22.3 Managing Account/ User Policies
Policies can define a specific user's settings or the settings for a group of users. The resulting policy file contains the registry settings for all users, groups, and computers that will be using the policy file. Separate policy files for each user, group , or computer are not necessary.
If you create a policy that will be automatically downloaded from validating Domain Controllers, you should name the file NTConfig.POL . As system administrator, you have the option of renaming the policy file and, by modifying the Windows NT-based workstation, directing the computer to update the policy from a manual path. You can do this by either manually changing the registry or by using the System Policy Editor. This can even be a local path such that each machine has its own policy file, but if a change is necessary to all machines, it must be made individually to each workstation.
When a Windows NT4/200x/XP machine logs onto the network, the client looks in the NETLOGON share on the authenticating domain controller for the presence of the NTConfig.POL file. If one exists it is downloaded, parsed and then applied to the user's part of the registry.
MS Windows 200x/XP clients that log onto an MS Windows Active Directory security domain may additionally acquire policy settings through Group Policy Objects (GPOs) that are defined and stored in Active Directory itself. The key benefit of using AS GPOs is that they impose no registry spoiling effect. This has considerable advantage compared with the use of NTConfig.POL (NT4) style policy updates.

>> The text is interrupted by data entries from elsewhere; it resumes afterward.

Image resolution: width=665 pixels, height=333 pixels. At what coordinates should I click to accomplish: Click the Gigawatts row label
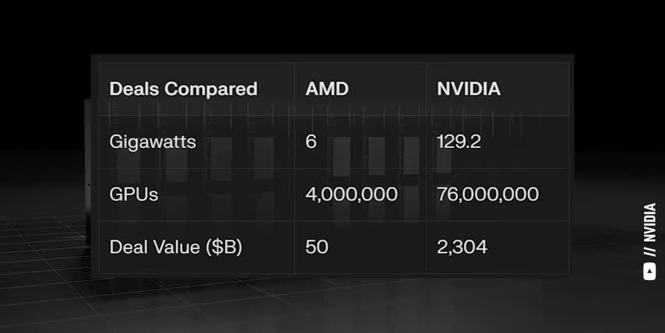pos(153,142)
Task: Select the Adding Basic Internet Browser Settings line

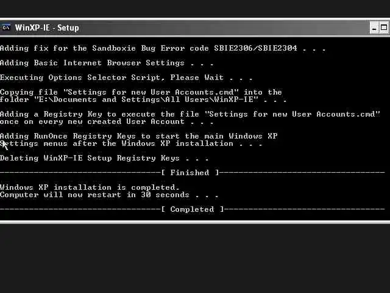Action: [107, 63]
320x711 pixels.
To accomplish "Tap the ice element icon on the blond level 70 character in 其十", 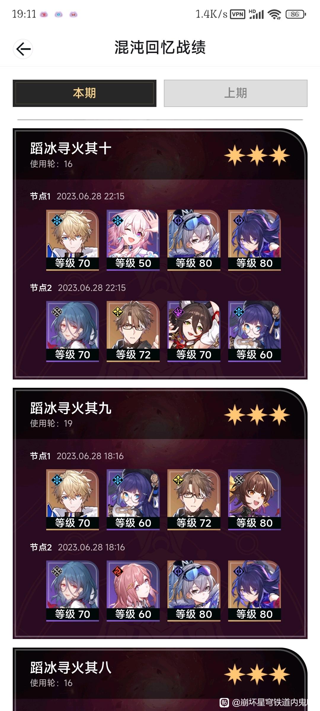I will point(57,220).
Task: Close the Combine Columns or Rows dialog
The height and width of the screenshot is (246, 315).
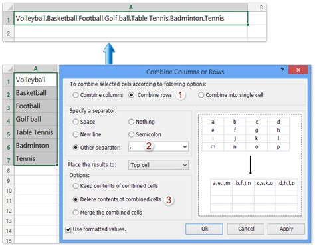Action: (x=298, y=70)
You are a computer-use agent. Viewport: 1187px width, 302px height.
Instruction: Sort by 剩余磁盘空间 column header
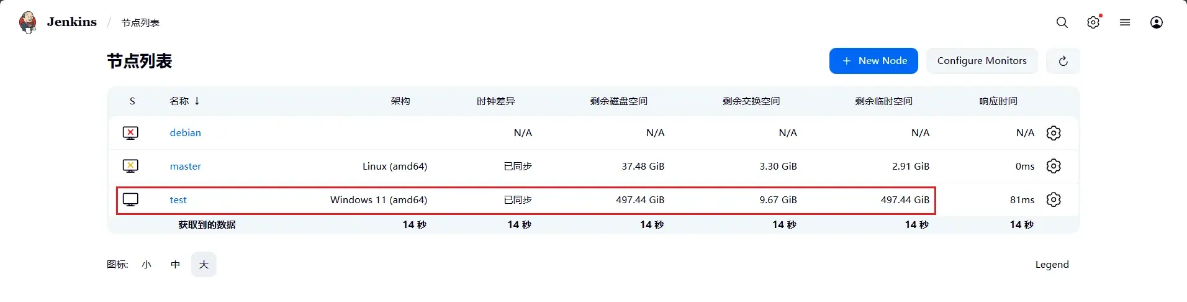[x=618, y=101]
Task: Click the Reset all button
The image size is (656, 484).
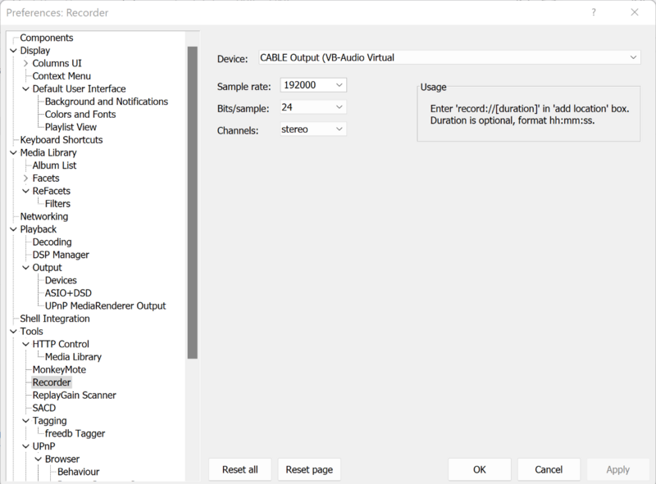Action: pos(239,469)

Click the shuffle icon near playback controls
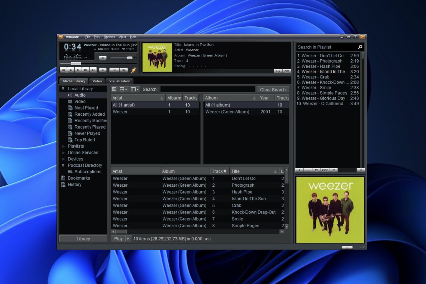click(x=115, y=70)
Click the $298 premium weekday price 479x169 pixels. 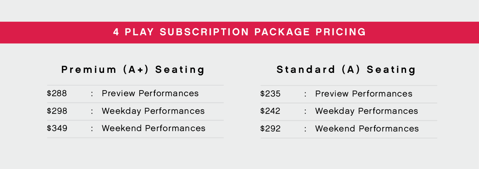57,111
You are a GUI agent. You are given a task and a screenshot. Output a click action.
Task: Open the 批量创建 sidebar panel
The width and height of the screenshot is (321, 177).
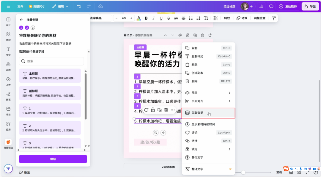click(8, 144)
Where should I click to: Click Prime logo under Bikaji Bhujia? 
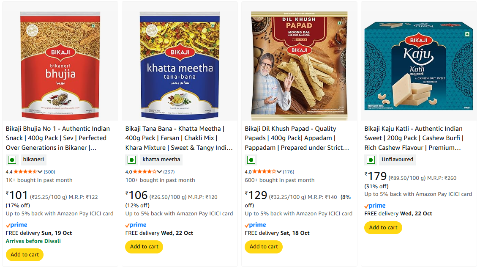(16, 225)
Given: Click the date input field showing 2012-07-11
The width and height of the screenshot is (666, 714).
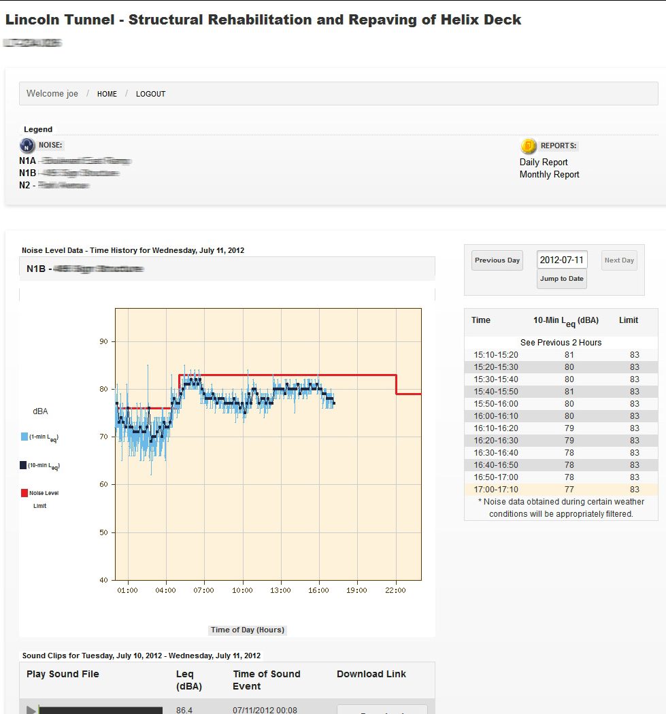Looking at the screenshot, I should pos(561,260).
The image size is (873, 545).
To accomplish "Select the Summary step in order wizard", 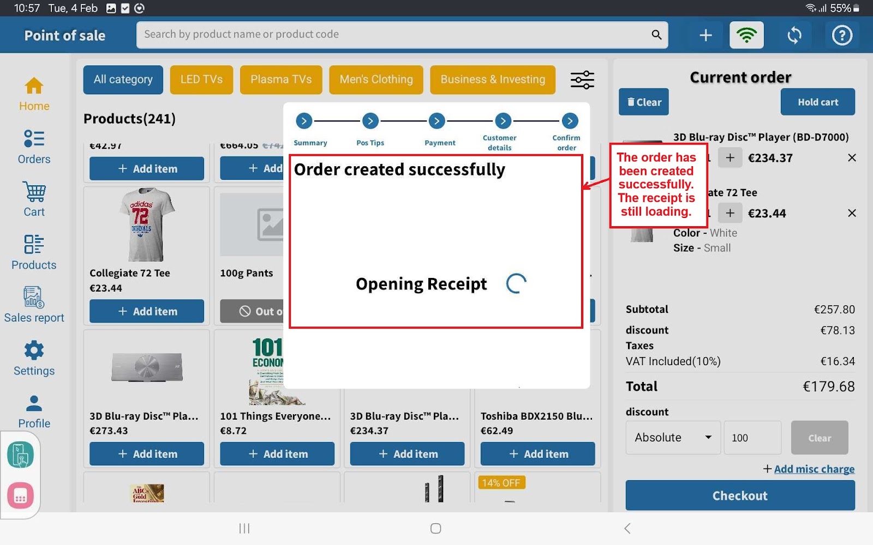I will pos(304,121).
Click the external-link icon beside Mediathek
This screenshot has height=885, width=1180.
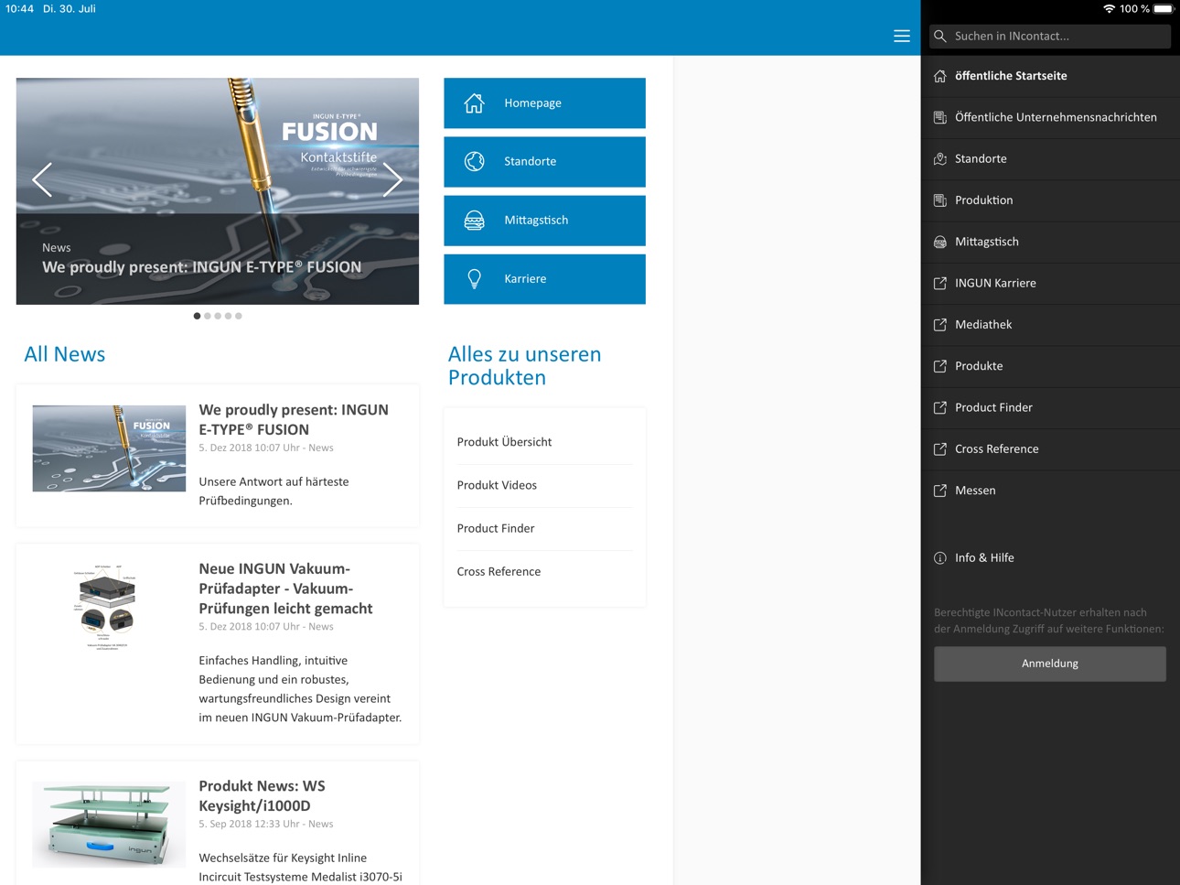tap(939, 325)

In addition to user access controls that may be imposed or applied via system and/or group policies in a manner that works in conjunction with user profiles, the user management environment under MS Windows NT4/200x/XP allows per domain as well as per user account restrictions to be applied. Common restrictions that are frequently used include:
Samba-3.0.0 doe not yet implement all account controls that are common to MS Windows NT4/200x/XP. While it is possible to set many controls using the Domain User Manager for MS Windows NT4, only password expirey is functional today. Most of the remaining controls at this time have only stub routines that may eventually be completed to provide actual control. Do not be misled by the fact that a parameter can be set using the NT4 Domain User Manager or in the NTConfig.POL .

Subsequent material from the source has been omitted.